パリに時間旅行

赤木 美月

 帰国して4か月。留学中に聞いていた曲を流しながら、東京の部屋で一人、フランス旅行を楽しんでいます。今日は皆さんもご一緒に。マドレーヌでも片手に、私の時間旅行にお付き合いください。 

  2017年8月に渡仏してからの一年間を、パリカトリック学院付属の語学学校ILCFで過ごしました。フランス語の授業に加えて様々な授業が開講されているのがこの学校の魅力です。私も文学史やモード、映画の授業を受けていました。ここではまず、美術史履修者の中で希望者のみが参加するイベントであるLes jeunes ont la paroleからお話を進めたいと思います。 

 Les jeunes ont la parole 

 直訳すると「若者たちが発言をする。」これは、ルーヴル美術館の開館時間延長日に、パリの学生が来館者に作品を説明するというイベントの名前です。私も拙いフランス語で発言してきました。 

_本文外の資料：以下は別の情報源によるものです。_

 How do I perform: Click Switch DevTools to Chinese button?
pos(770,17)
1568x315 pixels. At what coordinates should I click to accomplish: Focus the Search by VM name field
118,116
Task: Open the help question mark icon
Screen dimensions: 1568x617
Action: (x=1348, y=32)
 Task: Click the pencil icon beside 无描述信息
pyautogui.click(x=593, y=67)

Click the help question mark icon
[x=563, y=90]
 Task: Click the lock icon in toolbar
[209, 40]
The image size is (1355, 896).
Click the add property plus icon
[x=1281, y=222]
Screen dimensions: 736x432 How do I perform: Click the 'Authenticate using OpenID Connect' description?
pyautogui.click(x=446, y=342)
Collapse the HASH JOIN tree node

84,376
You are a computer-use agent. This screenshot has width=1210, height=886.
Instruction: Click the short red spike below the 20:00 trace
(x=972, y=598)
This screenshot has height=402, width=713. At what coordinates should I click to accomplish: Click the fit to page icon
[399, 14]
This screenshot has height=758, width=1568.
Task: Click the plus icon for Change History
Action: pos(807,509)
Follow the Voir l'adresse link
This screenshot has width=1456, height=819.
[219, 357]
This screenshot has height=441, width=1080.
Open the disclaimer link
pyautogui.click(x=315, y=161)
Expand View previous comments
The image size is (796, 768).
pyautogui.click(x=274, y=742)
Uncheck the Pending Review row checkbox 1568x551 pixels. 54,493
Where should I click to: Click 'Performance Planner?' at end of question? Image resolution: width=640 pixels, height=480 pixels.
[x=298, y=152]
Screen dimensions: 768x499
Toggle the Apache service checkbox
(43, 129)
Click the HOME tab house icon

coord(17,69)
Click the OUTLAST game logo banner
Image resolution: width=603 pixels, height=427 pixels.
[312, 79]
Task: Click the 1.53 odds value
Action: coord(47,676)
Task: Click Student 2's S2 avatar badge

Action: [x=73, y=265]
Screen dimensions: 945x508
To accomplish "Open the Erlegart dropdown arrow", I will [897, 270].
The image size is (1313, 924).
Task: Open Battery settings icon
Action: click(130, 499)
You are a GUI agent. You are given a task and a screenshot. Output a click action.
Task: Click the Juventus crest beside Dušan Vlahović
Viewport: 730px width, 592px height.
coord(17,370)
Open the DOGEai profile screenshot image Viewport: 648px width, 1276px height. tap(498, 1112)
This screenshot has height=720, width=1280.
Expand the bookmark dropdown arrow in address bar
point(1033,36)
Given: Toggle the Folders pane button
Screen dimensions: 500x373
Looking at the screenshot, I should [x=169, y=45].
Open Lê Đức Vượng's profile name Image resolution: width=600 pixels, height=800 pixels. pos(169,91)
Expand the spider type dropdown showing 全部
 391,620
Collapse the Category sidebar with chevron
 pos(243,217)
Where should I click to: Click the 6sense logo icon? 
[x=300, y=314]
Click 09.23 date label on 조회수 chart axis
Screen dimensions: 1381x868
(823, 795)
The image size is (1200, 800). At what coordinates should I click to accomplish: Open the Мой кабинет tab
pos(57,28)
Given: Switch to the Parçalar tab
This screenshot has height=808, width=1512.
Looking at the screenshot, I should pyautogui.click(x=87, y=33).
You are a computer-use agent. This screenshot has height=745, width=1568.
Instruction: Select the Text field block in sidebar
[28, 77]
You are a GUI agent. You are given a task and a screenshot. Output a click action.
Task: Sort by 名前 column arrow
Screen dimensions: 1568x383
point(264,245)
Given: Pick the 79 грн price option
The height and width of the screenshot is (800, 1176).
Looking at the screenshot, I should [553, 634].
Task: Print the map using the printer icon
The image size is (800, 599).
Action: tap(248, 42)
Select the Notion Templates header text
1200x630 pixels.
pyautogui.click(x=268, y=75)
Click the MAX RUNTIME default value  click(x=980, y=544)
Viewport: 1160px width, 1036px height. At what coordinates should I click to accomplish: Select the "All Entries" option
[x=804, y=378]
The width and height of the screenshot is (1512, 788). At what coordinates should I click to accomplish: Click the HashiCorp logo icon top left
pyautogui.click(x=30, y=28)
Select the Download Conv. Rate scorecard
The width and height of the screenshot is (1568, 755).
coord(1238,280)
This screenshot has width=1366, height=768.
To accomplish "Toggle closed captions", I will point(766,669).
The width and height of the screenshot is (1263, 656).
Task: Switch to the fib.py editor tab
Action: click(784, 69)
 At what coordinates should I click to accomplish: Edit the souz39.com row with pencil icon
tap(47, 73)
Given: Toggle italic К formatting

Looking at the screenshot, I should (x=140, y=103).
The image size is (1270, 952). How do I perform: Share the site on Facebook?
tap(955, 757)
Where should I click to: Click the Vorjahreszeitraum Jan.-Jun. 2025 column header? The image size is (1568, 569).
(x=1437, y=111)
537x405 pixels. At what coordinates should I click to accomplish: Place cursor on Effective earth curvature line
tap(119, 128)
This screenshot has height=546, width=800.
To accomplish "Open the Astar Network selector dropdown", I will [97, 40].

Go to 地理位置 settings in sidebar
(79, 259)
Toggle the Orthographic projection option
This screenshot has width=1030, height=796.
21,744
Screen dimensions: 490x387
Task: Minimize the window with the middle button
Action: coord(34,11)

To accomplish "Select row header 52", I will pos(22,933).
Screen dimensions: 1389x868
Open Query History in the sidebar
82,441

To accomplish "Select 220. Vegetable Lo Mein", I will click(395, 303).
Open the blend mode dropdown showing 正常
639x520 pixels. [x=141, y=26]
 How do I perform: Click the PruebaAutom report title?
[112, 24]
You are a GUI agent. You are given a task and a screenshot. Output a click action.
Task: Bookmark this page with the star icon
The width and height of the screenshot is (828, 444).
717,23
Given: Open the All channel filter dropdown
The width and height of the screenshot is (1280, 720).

 私の学校では、割り当てられた一つの作品を一人またはペアで2か月間勉強します。その間、美術史の先生やフランス語の先生の手厚いサポートを受けながら本番に向けて練習を重ねていきます。渡仏後、初めての美術史の授業で先生がこのイベントの告知をなさいました。周りが参加の意思を固める中、興味はあるけれど一歩を踏み出せない私は決断までに一週間いただくことになりました。イベントの参加に胸を躍らせたクラスメートが「分かんないけどやってみようよ」と誘ってくれた帰り道を今も鮮明に覚えています。躊躇が好奇心に負けた瞬間でした。絵画に関して知識はありませんでしたが、このようにしてルーヴル美術館でのイベントに参加する運びとなりました。 

 実は準備期間中、何度も断念したくなりました。拙い喋りで知らない人に、たった2ヶ月前に出会った絵について話さなければいけない。「人前で話すときは完璧でなければならない」という自分の理想も重荷になり、逃げ出したいと思ったのです。情けない話、最終日の最後の最後まで、この不安は消えませんでした。 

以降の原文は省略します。